⟨

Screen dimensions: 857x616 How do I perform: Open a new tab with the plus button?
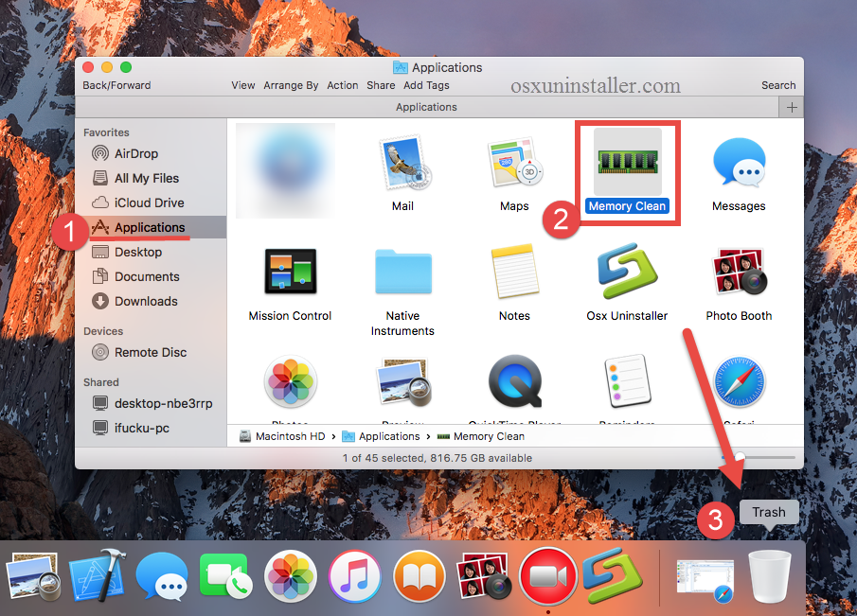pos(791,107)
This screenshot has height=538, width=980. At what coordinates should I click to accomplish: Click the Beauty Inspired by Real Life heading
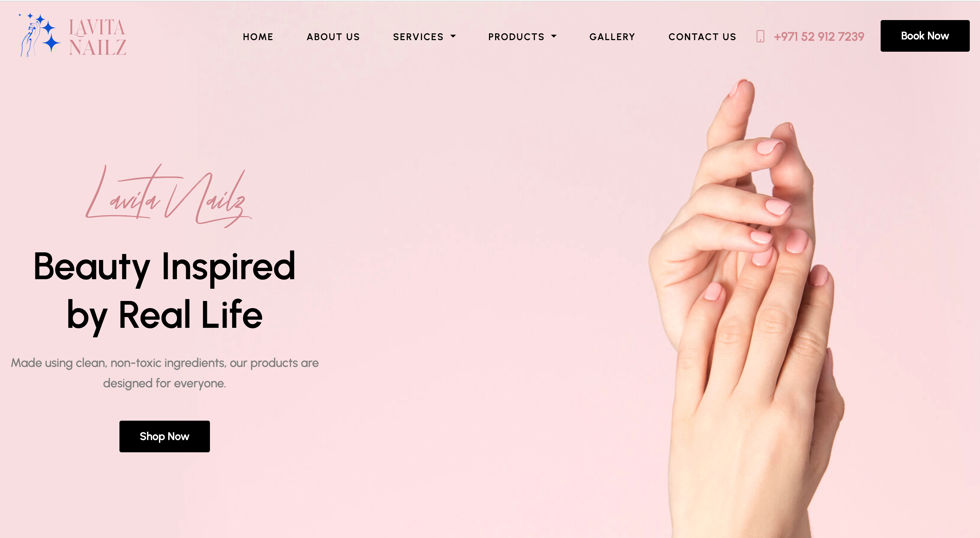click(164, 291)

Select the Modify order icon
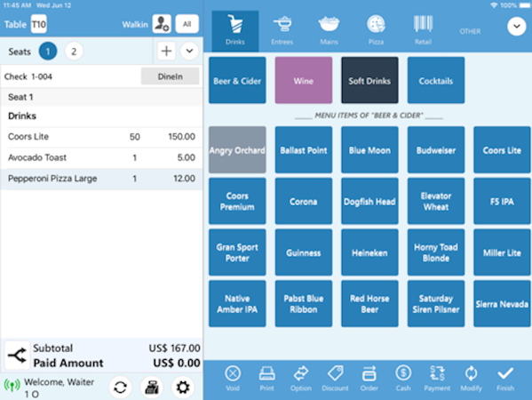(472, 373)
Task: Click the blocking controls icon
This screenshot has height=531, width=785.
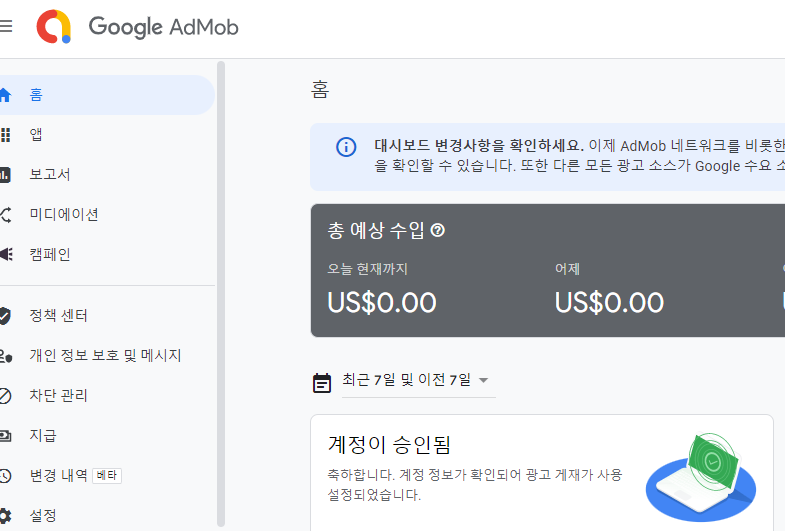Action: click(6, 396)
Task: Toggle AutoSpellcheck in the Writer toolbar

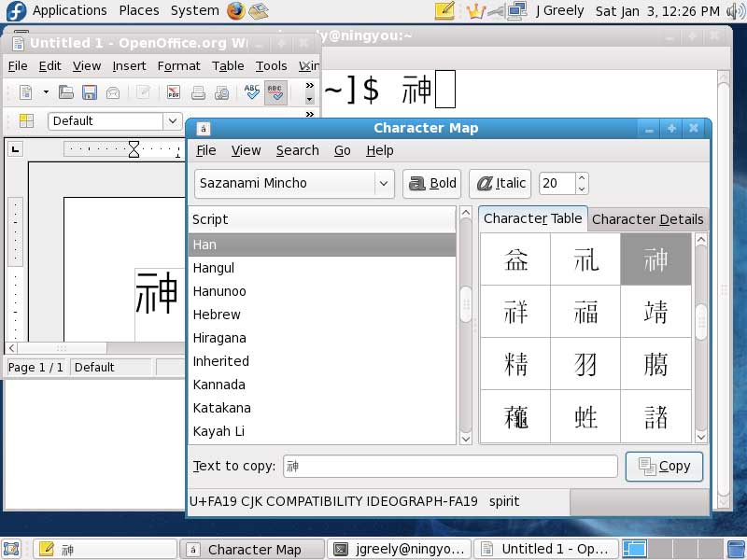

⟩
⟨

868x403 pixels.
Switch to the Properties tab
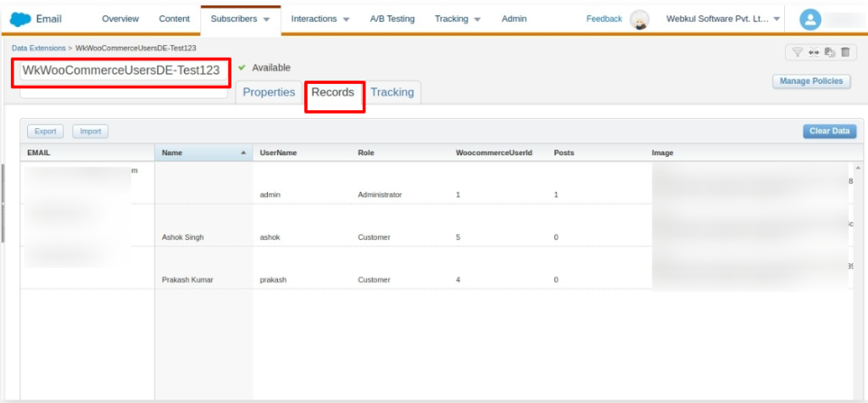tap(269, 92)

⟩
⟨

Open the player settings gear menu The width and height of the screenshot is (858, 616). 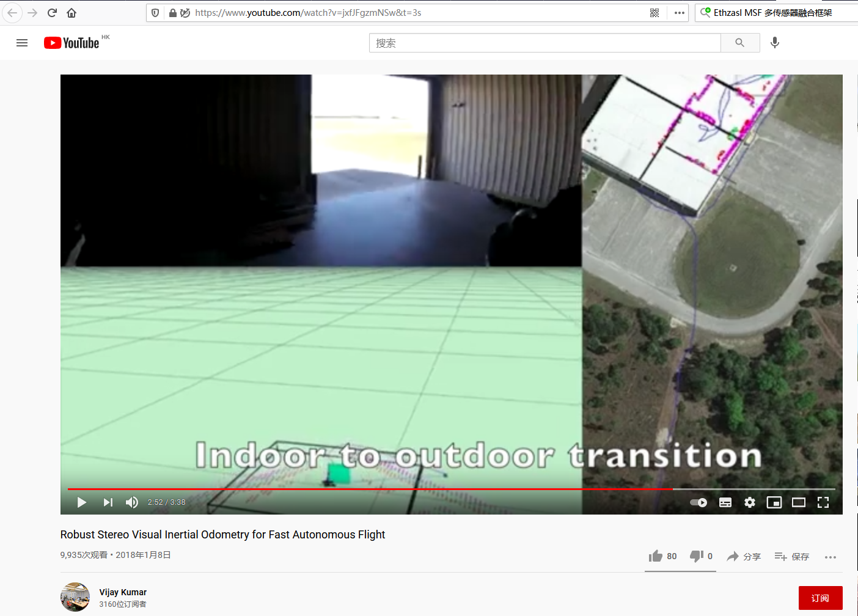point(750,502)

⟩

For this exercise, return exactly the lines above from the line with "Screen dimensions: 857x616" through the line with "Task: Toggle AutoSpellcheck", both included. Do not copy the pictures.

* **Solution to the exercise**
Screen dimensions: 857x616 How do I perform: Open a new tab with the plus button?
pos(791,107)
This screenshot has height=538, width=980. At what coordinates should I click to accomplish: Click the Beauty Inspired by Real Life heading
click(164, 291)

Select the Modify order icon
(472, 373)
Task: Click the blocking controls icon
This screenshot has height=531, width=785.
Action: click(6, 396)
Task: Toggle AutoSpellcheck in the Writer toolbar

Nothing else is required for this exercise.